[Task directions]:
Set down again exactly the lines of the listing below that fall between the line holding "Task: Click the email address input field" and the line holding "Task: Open the Help menu", inclusive.

[Data shown]:

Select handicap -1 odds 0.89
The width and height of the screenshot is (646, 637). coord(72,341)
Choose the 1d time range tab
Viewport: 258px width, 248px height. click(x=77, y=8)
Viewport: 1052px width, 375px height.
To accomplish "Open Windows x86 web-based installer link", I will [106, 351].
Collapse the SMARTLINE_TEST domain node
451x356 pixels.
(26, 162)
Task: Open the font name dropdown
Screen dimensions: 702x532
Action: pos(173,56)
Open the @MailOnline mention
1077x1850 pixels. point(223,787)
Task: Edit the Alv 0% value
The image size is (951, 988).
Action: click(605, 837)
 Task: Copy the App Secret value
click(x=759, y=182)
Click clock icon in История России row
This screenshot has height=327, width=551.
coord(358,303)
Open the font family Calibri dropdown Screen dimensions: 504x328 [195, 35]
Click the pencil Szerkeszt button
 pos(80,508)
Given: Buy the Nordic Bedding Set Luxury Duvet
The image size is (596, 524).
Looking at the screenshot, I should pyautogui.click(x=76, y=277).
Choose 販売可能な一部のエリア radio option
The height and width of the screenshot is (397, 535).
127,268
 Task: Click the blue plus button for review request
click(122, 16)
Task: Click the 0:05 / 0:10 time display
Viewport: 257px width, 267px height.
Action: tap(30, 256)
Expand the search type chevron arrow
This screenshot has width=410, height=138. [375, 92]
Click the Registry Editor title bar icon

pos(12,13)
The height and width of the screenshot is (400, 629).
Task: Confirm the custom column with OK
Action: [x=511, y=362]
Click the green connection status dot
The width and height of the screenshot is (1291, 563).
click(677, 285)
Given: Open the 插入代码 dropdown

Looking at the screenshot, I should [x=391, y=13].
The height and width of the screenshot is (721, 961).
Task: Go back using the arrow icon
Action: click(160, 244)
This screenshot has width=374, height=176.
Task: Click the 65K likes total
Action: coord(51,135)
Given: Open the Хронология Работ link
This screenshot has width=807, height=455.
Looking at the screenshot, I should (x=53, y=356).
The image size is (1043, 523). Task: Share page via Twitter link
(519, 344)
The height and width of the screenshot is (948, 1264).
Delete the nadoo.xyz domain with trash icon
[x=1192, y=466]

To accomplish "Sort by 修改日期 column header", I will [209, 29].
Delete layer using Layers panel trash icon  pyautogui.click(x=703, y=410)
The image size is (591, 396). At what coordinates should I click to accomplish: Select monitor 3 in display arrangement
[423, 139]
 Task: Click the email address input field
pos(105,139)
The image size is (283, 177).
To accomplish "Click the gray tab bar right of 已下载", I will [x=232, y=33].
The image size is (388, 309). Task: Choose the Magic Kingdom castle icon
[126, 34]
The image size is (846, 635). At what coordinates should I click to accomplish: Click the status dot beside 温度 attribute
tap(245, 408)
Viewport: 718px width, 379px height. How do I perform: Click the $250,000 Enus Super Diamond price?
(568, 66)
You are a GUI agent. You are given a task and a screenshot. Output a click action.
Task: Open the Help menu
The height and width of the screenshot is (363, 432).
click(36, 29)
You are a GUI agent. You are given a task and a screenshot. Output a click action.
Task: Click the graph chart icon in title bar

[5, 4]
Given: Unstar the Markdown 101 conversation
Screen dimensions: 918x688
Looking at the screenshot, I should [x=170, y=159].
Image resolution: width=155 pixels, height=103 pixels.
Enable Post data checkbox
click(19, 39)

[Answer section]:
 Task: Click the email address input field
pos(105,139)
The image size is (283, 177).
To accomplish "Click the gray tab bar right of 已下载", I will [x=232, y=33].
The image size is (388, 309). Task: Choose the Magic Kingdom castle icon
[126, 34]
The image size is (846, 635). At what coordinates should I click to accomplish: Click the status dot beside 温度 attribute
tap(245, 408)
Viewport: 718px width, 379px height. How do I perform: Click the $250,000 Enus Super Diamond price?
(568, 66)
You are a GUI agent. You are given a task and a screenshot. Output a click action.
Task: Open the Help menu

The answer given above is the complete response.